> Problem statement
Reproduce the data verbatim, starting with the line that contains "Open the Pre-request" and going on through the line that contains "click(x=409, y=596)".

> Listed records
● ● ● ● ● ● ●

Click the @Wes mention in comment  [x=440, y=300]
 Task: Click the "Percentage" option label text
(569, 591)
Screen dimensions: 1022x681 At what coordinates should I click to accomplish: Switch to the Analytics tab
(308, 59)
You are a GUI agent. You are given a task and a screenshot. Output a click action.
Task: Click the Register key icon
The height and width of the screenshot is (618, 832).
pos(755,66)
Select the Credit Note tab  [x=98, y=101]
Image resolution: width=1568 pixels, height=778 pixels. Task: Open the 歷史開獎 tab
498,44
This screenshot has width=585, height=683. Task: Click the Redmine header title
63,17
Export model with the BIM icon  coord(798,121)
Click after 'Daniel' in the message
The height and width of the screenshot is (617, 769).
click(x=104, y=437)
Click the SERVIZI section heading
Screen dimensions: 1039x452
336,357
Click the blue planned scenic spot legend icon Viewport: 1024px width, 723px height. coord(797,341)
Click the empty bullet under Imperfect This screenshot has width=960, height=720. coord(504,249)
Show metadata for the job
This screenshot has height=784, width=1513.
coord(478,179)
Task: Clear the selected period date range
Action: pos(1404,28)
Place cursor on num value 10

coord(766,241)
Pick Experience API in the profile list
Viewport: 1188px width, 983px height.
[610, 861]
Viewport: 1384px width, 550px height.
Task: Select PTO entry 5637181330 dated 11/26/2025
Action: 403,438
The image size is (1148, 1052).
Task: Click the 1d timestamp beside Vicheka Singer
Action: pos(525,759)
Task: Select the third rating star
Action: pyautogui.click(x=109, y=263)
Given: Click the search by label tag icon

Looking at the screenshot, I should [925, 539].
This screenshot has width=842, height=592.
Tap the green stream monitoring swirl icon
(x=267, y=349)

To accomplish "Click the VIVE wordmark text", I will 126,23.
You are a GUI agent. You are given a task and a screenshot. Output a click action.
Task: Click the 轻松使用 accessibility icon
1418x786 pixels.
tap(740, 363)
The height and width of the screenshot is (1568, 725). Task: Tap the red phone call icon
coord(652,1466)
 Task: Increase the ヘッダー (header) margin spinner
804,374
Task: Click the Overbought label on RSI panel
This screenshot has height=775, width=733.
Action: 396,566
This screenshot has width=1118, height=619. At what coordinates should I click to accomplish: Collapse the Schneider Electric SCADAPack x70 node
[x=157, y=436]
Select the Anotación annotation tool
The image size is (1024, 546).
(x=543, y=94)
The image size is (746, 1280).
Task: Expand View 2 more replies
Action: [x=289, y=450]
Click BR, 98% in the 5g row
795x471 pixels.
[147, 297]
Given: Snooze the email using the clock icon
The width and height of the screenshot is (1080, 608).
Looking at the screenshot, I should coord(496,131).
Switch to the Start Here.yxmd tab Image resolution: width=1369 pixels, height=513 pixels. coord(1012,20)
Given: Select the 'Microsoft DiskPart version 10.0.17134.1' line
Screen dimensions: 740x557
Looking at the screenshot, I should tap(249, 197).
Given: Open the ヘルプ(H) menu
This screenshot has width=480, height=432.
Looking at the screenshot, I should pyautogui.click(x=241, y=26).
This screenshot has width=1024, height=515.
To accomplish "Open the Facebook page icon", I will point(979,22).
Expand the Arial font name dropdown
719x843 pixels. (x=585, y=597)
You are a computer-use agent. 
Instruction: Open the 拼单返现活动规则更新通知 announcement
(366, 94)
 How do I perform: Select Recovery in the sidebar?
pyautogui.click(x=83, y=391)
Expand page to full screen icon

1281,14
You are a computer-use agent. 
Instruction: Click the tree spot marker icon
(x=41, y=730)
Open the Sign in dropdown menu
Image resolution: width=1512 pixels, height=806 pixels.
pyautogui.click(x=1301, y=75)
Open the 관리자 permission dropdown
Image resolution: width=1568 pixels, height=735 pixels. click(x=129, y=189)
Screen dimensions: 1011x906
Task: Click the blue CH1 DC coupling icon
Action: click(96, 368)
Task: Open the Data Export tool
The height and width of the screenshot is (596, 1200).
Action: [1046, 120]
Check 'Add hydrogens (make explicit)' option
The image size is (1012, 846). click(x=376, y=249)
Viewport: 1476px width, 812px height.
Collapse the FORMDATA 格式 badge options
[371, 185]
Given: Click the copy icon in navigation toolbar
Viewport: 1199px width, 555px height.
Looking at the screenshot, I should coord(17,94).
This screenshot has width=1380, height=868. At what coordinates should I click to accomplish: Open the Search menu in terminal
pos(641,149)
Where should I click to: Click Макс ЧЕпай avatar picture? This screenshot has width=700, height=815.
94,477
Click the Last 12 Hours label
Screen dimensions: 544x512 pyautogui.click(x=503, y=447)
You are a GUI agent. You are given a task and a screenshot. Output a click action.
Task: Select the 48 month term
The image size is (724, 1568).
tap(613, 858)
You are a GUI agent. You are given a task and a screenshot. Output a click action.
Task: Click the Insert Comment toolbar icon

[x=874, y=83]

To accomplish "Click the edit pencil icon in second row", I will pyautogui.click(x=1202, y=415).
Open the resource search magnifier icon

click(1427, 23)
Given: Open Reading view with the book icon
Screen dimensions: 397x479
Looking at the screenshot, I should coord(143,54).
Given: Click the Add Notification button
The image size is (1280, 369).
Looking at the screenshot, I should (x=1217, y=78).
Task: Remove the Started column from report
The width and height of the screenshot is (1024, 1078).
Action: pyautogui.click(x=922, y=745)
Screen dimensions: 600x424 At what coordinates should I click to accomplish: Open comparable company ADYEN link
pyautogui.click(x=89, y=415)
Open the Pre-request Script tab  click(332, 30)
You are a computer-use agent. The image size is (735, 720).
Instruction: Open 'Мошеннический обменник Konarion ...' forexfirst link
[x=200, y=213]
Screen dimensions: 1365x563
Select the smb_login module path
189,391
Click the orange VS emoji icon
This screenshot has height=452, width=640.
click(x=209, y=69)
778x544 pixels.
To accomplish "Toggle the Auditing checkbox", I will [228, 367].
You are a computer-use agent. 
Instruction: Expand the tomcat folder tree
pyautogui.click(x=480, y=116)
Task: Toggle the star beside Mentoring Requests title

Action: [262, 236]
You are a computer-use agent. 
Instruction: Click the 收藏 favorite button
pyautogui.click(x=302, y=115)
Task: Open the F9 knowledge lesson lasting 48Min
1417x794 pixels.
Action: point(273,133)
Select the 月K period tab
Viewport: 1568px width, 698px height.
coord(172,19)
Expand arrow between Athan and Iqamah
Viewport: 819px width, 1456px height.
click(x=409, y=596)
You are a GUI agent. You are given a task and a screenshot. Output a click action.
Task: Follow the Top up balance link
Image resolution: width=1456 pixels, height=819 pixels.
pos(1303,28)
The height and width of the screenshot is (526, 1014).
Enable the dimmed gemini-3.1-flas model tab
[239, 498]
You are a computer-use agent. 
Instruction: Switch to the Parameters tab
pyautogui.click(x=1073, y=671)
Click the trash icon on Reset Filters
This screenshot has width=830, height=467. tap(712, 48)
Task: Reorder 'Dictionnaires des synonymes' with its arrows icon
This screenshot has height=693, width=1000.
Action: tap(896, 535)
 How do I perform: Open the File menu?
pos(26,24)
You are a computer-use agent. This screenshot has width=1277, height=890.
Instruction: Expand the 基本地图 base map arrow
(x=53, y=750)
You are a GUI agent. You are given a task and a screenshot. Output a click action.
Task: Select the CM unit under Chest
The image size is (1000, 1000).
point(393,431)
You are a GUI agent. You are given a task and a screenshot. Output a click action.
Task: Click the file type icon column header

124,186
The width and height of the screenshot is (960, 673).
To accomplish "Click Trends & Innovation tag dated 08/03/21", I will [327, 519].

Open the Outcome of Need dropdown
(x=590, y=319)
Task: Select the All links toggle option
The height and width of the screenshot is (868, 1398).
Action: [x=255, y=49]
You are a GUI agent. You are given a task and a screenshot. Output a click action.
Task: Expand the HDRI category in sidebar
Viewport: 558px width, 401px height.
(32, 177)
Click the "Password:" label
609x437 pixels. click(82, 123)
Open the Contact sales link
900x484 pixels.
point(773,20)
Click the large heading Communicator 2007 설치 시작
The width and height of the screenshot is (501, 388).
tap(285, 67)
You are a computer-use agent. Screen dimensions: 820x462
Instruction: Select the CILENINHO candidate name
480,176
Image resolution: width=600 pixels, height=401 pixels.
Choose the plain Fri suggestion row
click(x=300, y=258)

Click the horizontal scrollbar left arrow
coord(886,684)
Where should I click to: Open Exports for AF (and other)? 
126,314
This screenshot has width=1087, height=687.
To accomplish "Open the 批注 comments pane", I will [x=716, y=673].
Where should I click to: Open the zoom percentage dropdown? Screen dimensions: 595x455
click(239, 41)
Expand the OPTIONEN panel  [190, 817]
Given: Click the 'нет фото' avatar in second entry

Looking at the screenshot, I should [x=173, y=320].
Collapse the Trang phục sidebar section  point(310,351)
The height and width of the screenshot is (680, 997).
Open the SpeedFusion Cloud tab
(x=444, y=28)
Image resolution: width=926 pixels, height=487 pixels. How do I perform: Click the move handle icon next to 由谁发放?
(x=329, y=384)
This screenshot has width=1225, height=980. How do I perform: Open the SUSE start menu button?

● ● ● ● ● ● ●

> Answer to the exercise
Open the Pre-request Script tab  click(332, 30)
You are a computer-use agent. The image size is (735, 720).
Instruction: Open 'Мошеннический обменник Konarion ...' forexfirst link
[x=200, y=213]
Screen dimensions: 1365x563
Select the smb_login module path
189,391
Click the orange VS emoji icon
This screenshot has height=452, width=640.
click(x=209, y=69)
778x544 pixels.
To accomplish "Toggle the Auditing checkbox", I will [228, 367].
You are a computer-use agent. 
Instruction: Expand the tomcat folder tree
pyautogui.click(x=480, y=116)
Task: Toggle the star beside Mentoring Requests title

Action: [262, 236]
You are a computer-use agent. 
Instruction: Click the 收藏 favorite button
pyautogui.click(x=302, y=115)
Task: Open the F9 knowledge lesson lasting 48Min
1417x794 pixels.
Action: point(273,133)
Select the 月K period tab
Viewport: 1568px width, 698px height.
coord(172,19)
Expand arrow between Athan and Iqamah
Viewport: 819px width, 1456px height.
click(x=409, y=596)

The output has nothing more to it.